Знаете, хоть это и отвратительно и морально нездорово, но в чем-то Каллен прав.
И может, все дело просто-напросто в том, что два пива и стопка виски отлично избавили его от последствий викодина, но в голове Гидеона все вдруг чудесным образом встает на места.
На пути к машине Гидеону читают очередную лекцию на тему девчонок. Не может быть никакой отдельной «девчонки»; есть девчонки, и все. Никто не расстраивается из-за одной девчонки, потому что всегда найдутся другие. Возможно, Молли – всего лишь часть более глобального плана, цель которого – оттолкнуть Пилар, а потом переспать с ней.
– Вспомни, как ты отказался связываться с Миджей, и Мэдисон тут же на тебя запала! – замечает Каллен. – Когда ты сначала кадришь девчонку, а потом отшиваешь ее, или, еще лучше: когда девчонка видит, что ты занимаешься сексом с другими и отшиваешь их, это сильно увеличивает твои шансы заполучить кого угодно. Понял?
Гидеон решает, что Каллен пудрит ему мозги. И верно. Каллен все обставляет так, будто Миджа горела желанием заняться с ним сексом. Что до Мэдисон… пере– спать с Гидом ради того, чтобы потом показать видеозапись своему бойфренду, – что-то непохоже, чтобы она на него «запала». Надо обсудить это с кем-нибудь еще.
– Я хочу сказать тебе кое-что о Пилар, если ты го– тов это услышать.

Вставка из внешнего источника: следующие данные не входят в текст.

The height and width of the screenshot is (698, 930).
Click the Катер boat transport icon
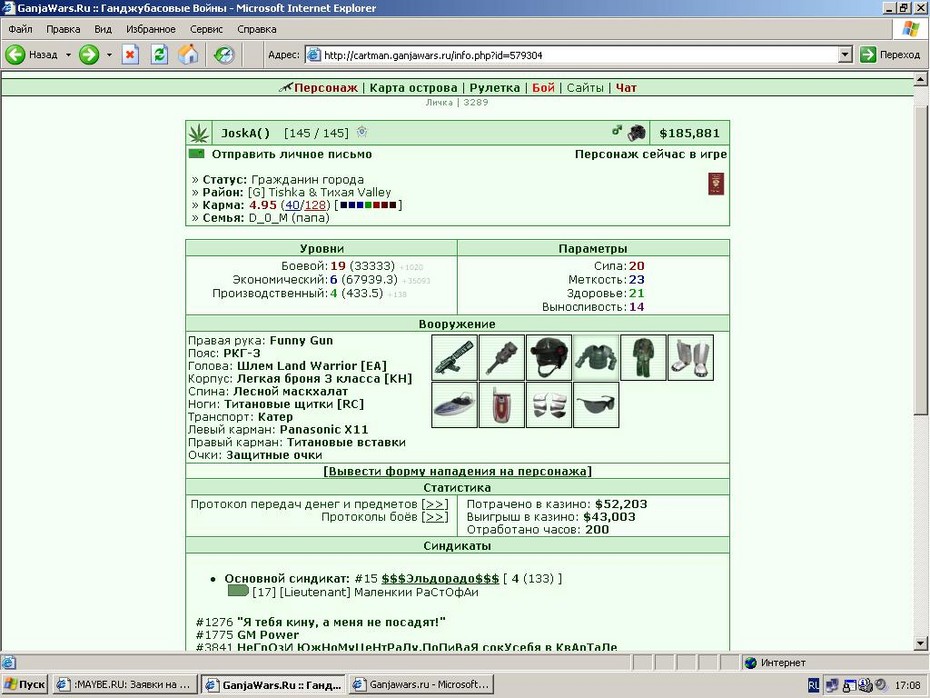click(454, 405)
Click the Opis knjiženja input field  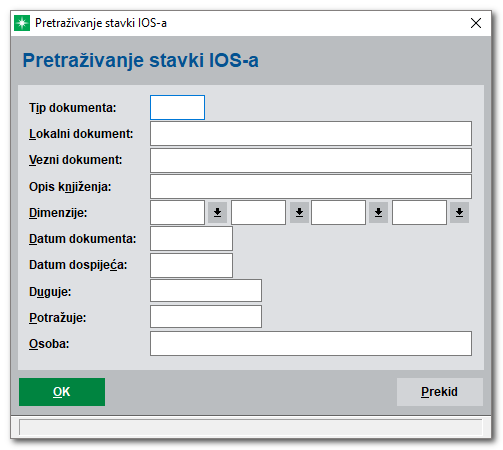(x=311, y=186)
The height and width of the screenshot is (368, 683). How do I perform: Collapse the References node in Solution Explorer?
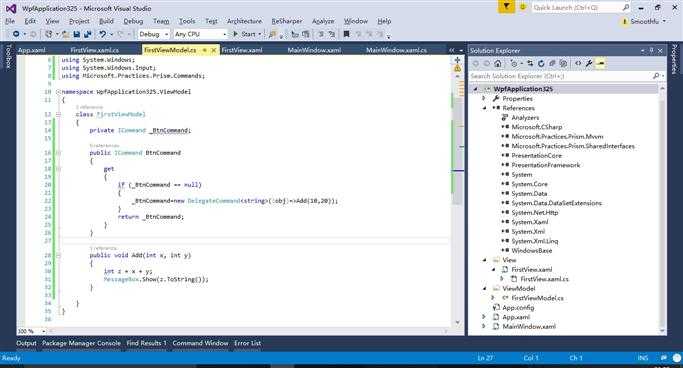click(x=484, y=108)
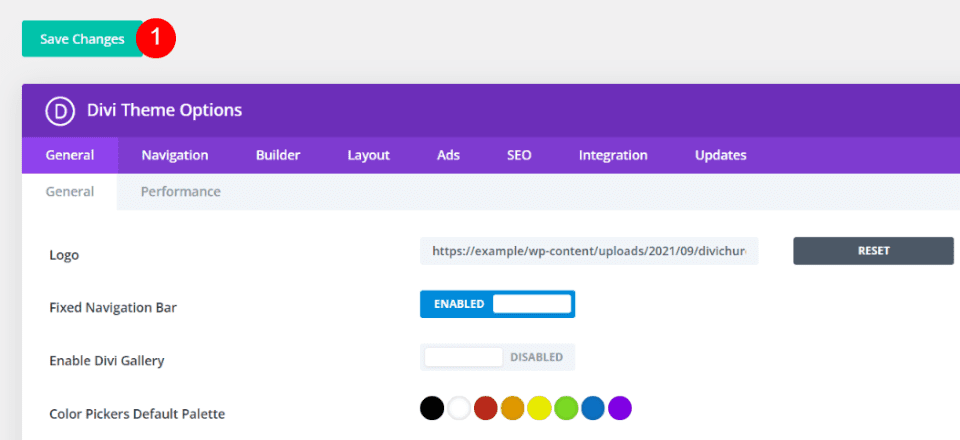
Task: Pick the white palette color swatch
Action: 459,408
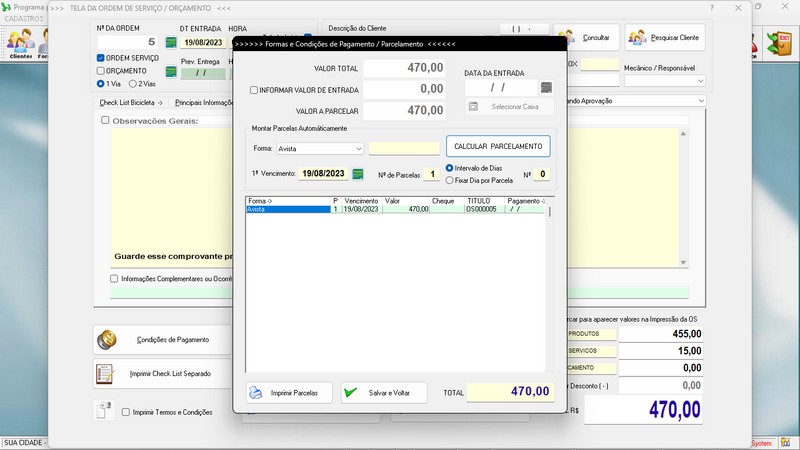Image resolution: width=800 pixels, height=450 pixels.
Task: Click the Nº de Parcelas input field
Action: click(x=430, y=174)
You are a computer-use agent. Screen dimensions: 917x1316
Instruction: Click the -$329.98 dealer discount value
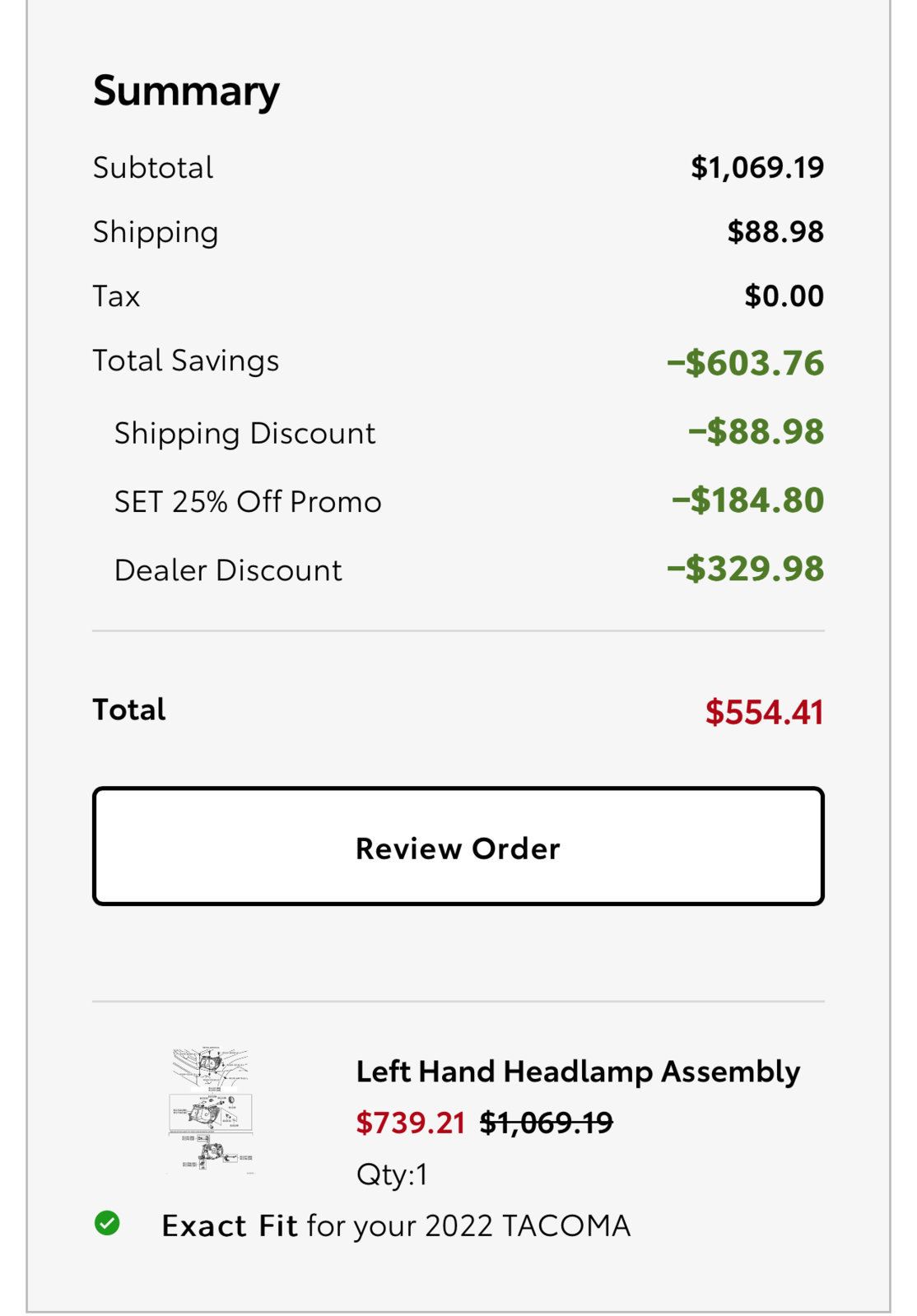[746, 569]
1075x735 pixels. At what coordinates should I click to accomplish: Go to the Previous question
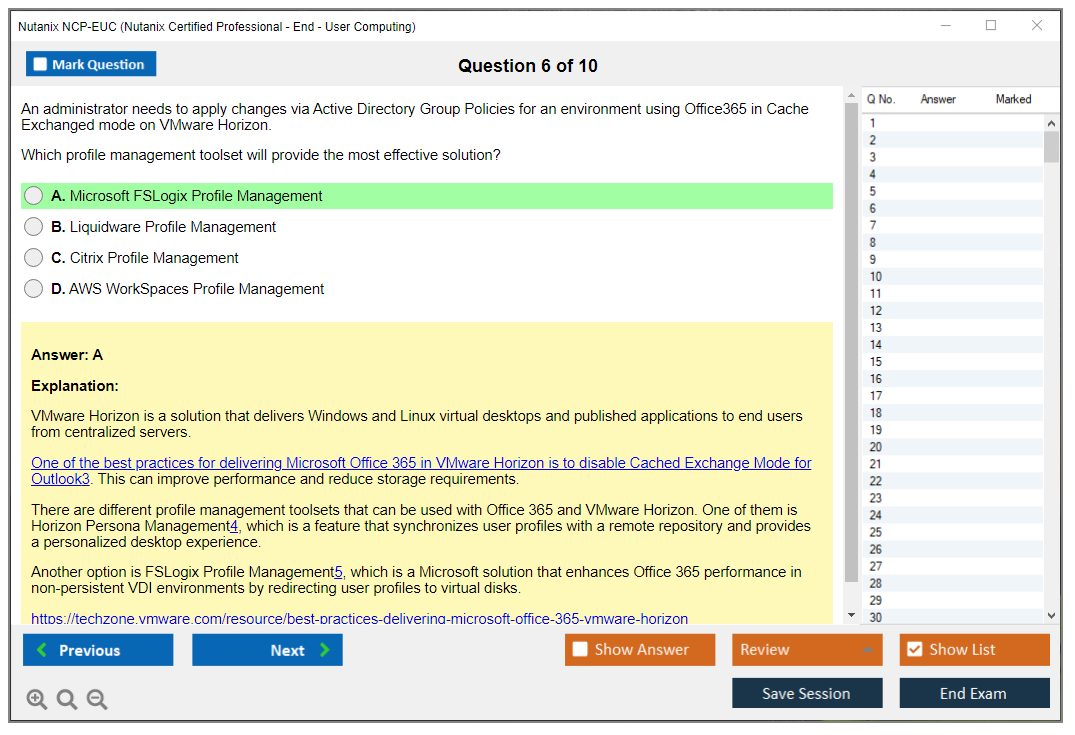click(x=98, y=650)
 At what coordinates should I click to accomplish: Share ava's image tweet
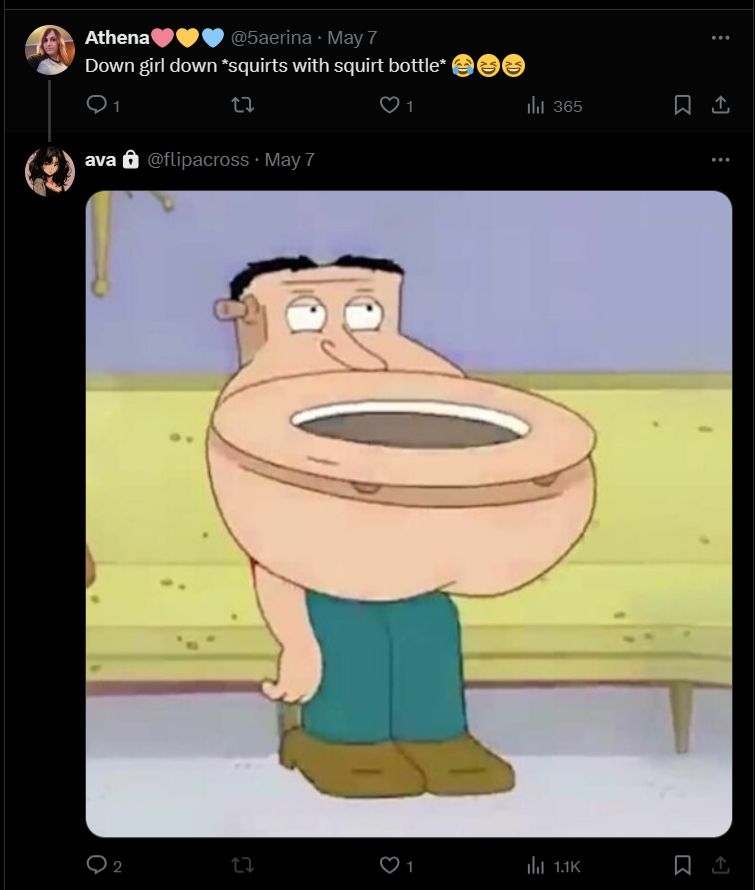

– Да, – отвечает Гид, – конечно. – Его мечта сбылась. Он хочет, чтобы они только о ней и говорили. Все, что угодно, лишь бы почувствовать, что она – часть его жизни (пусть даже только в его воображении).
– Я вижу, почему она тебе нравится. Она очень умная, но тело у нее, как у совершенно тупой девчонки.
Каллен кивает.
– Смертельно опасное сочетание.
Когда они заезжают на территорию кампуса, он выглядит таким, каким Гид представляет его в мечтах: уютные сумерки, желтые огоньки, мерцающие в окнах общежитий, розовощекие ученики, укутавшиеся в теплую осеннюю одежду и выползающие из классов на ужин. И среди них, прямо как в первый день, когда Гид приехал в школу, бок о бок шагает троица – Молли Макгарри, Эди Белл и Марси Проктор.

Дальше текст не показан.